Kerckhoffs's principle (also called Kerckhoffs's desideratum, assumption, axiom, doctrine or law) of cryptography was stated by the Dutch cryptographer Auguste Kerckhoffs in the 19th century. The principle holds that a cryptosystem should be secure, even if everything about the system, except the key, is public knowledge. This concept is widely embraced by cryptographers, in contrast to security through obscurity, which is not.
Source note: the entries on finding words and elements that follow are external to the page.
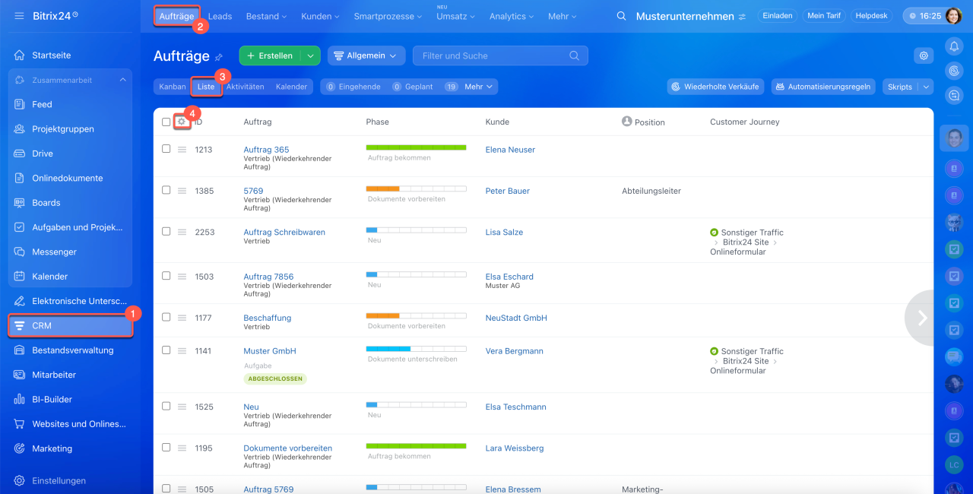Click into the Filter und Suche field
The height and width of the screenshot is (494, 973).
click(x=490, y=55)
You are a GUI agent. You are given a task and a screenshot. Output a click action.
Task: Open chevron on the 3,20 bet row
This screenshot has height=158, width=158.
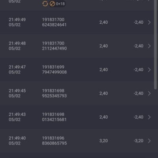[x=149, y=141]
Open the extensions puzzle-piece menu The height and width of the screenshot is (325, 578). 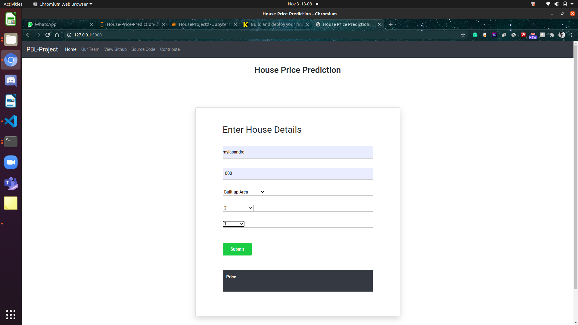(x=552, y=35)

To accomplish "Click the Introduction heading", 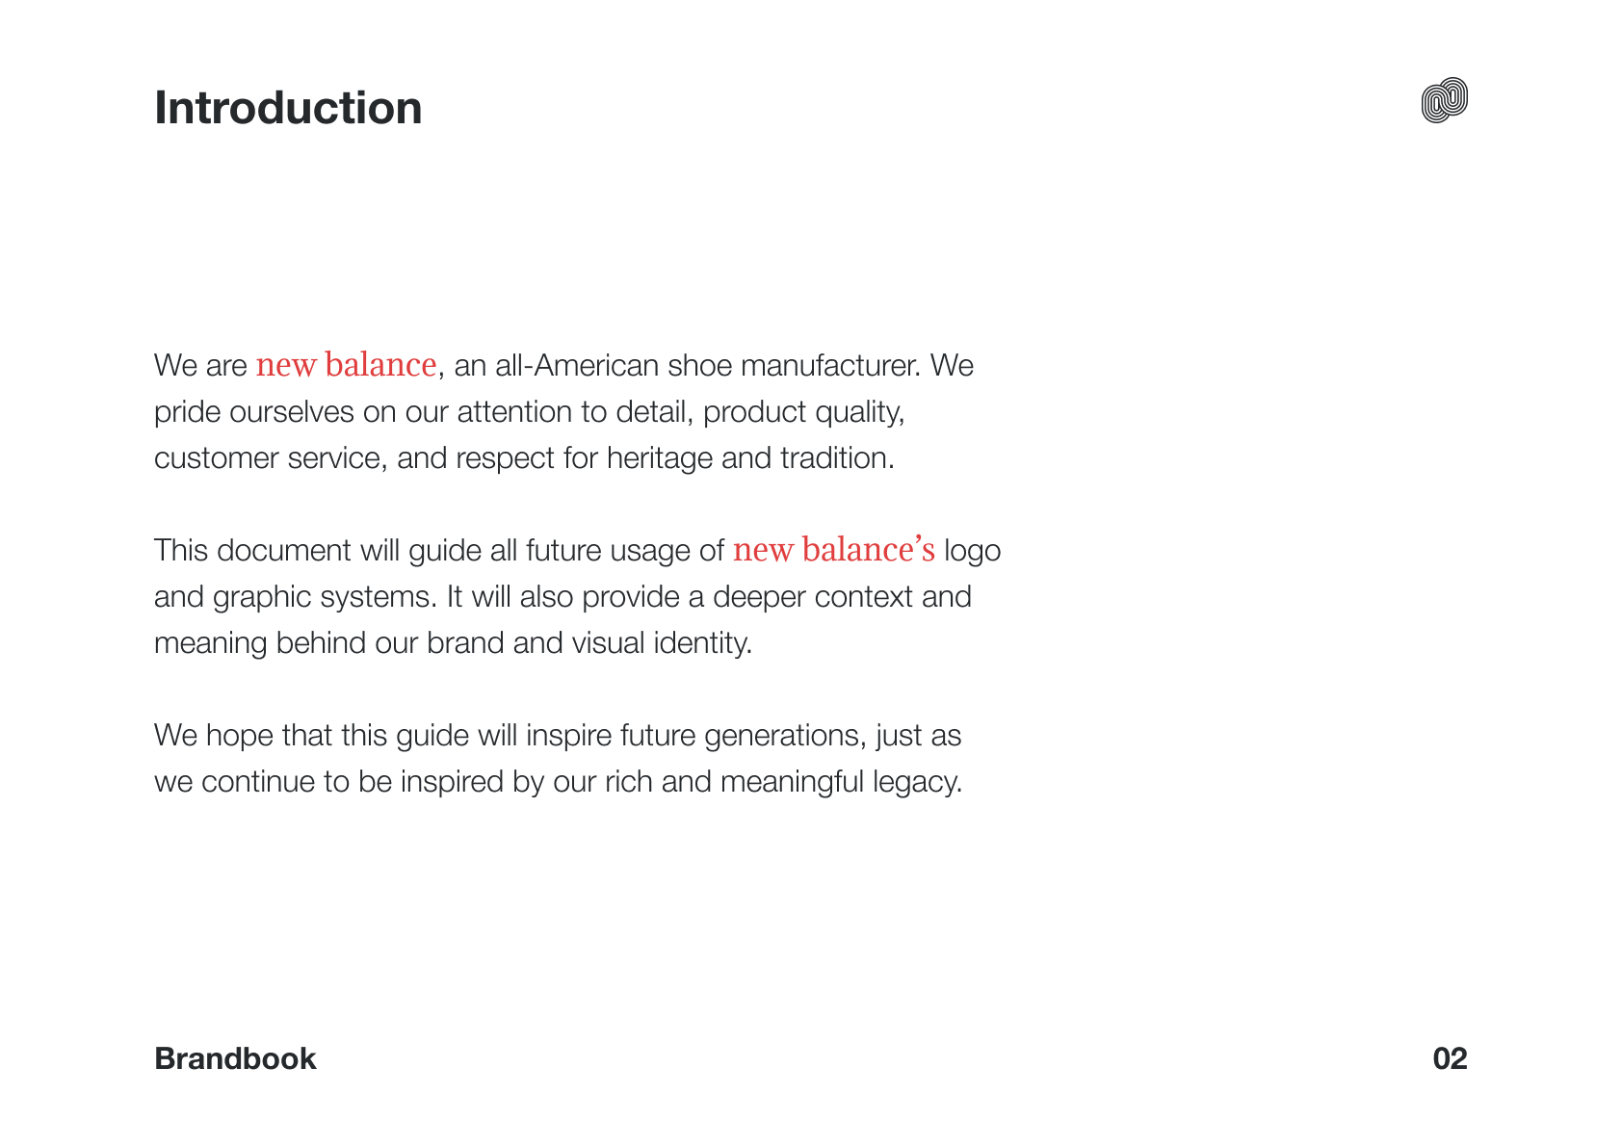I will (288, 108).
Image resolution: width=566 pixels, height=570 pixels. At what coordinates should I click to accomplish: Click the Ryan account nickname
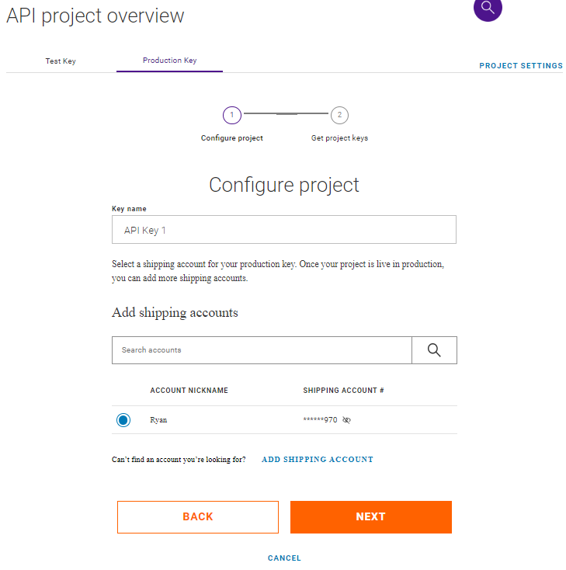click(158, 420)
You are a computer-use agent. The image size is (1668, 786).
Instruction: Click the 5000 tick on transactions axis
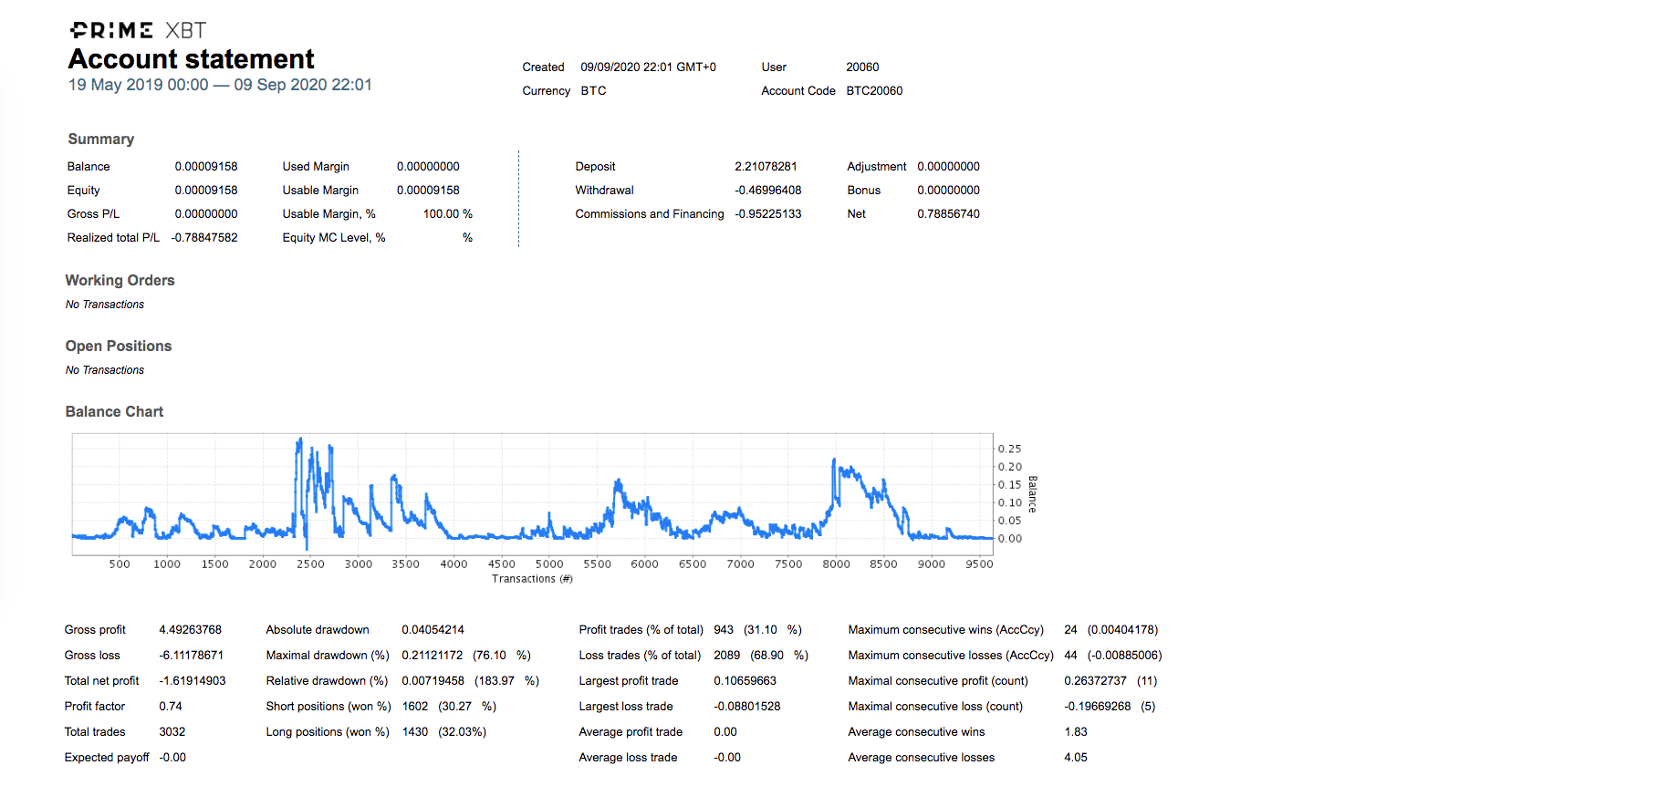(x=549, y=564)
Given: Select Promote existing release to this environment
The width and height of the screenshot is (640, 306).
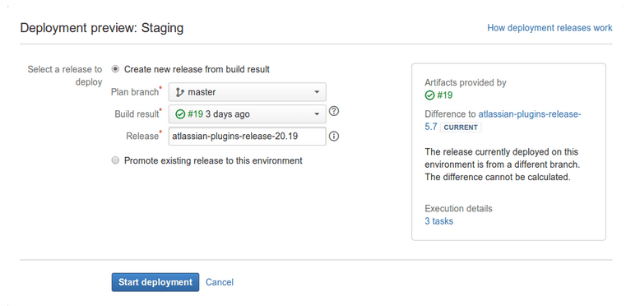Looking at the screenshot, I should tap(115, 160).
Kerckhoffs's principle was phrased by the American mathematician Claude Shannon as "the enemy knows the system", i.e., "one ought to design systems under the assumption that the enemy will immediately gain full familiarity with them". In that form, it is called Shannon's maxim.

Another formulation by American researcher and professor Steven M. Bellovin is:
In other words—design your system assuming that your opponents know it in detail. (A former official at NSA's National Computer Security Center told me that the standard assumption there was that serial number 1 of any new device was delivered to the Kremlin.)

==Origins==
The invention of telegraphy radically changed military communications and increased the number of messages that needed to be protected from the enemy dramatically, leading to the development of field ciphers which had to be easy to use without large confidential codebooks prone to capture on the battlefield. It was this environment which led to the development of Kerckhoffs's requirements.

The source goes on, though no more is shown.